Today I’m celebrating – well actually, more just noticing – my birthday.

I’ve asked those who might give me a gift to please refrain. Daveen is Spring cleaning and giving our possessions away, and I think I already have everything I need.  That’s a definite change from my tenth birthday when I wanted toys and instead received a scratchy wool sweater from my parents. I wore it exactly once.

Years ago, when my children were growing up, I decided to say “yes” to any of their requests, unless I had a good reason not to.  As many of you know, over the years “yes” has permeated both my personal and business life.

Years ago I read a story in the Wall Street Journal about bureaucracy in government. While I don’t remember the full details, I recall that a married couple in India met with a government representative at the airport to get the necessary documentation to travel abroad.  Realizing this might take time, they arrived four hours early.  Three and one-half hours later they told the representative that what they needed required his immediate attention because their plane was about to depart.  His response?

“Whatever you want, that’s what I won’t give you.”

That has not been my experience. I find government employees in the US are almost always helpful, and sometimes offer excellent suggestions.  Of course, a few don’t.  But all of us prefer, and sometimes need, a “yes.”

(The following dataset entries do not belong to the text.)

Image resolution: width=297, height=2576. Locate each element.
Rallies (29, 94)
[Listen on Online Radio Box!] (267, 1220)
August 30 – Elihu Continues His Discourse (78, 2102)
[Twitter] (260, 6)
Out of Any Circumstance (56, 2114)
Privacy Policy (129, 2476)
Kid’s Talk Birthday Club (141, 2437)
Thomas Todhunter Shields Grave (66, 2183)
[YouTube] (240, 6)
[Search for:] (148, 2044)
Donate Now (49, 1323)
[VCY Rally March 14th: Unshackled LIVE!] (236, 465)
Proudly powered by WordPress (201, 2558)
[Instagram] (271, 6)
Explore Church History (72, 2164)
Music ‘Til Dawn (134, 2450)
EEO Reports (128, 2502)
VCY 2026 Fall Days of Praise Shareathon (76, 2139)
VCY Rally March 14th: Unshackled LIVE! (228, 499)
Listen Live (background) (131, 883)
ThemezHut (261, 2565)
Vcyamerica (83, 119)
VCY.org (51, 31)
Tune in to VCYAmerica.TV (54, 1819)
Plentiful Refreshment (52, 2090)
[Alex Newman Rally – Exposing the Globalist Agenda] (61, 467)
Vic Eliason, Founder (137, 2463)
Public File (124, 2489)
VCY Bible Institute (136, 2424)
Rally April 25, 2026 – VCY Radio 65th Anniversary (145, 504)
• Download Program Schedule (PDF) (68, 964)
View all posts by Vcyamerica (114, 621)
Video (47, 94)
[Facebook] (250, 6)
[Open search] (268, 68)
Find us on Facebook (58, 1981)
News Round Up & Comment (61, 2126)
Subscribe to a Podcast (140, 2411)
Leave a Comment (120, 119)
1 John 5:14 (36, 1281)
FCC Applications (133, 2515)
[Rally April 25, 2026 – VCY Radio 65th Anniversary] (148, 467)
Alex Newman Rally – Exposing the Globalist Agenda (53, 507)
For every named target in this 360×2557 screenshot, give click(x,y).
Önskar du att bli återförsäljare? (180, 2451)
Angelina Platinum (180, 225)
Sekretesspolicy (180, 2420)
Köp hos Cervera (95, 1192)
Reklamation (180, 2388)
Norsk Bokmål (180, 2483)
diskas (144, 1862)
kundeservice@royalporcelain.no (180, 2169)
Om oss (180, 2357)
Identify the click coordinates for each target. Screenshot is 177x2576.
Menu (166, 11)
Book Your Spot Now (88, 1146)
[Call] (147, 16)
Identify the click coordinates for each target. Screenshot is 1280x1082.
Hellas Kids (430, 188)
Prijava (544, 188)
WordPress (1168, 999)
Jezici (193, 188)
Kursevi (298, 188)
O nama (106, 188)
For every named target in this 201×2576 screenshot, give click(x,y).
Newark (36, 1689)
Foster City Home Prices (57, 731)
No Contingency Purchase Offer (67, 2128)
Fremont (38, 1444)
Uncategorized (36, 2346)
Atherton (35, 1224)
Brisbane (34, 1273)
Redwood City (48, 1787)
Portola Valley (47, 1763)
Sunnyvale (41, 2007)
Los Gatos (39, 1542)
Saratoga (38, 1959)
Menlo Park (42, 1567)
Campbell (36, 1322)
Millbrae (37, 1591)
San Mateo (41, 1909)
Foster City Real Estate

Even if we don’t think about it consciously, we all have a bias – “yes,” “no,” or “I need more information” are typical responses. I know there are people who always start with a no, then might backtrack to yes. I find it more constructive, and more fun, to start with yes.

As my birthday gift to the world, I suggest that we all invoke the tremendous power of “yes” in our lives.  Everyone you know will be happier, and you will feel great about the “yesses” you give to them.  You will feel even better when you say “yes” more often to yourself.

Don’t you think that’s a wonderful idea?

(Fill in your answer here ___.  A hint.  It’s one word with three letters.  Second hint.  The word starts with a “Y”.)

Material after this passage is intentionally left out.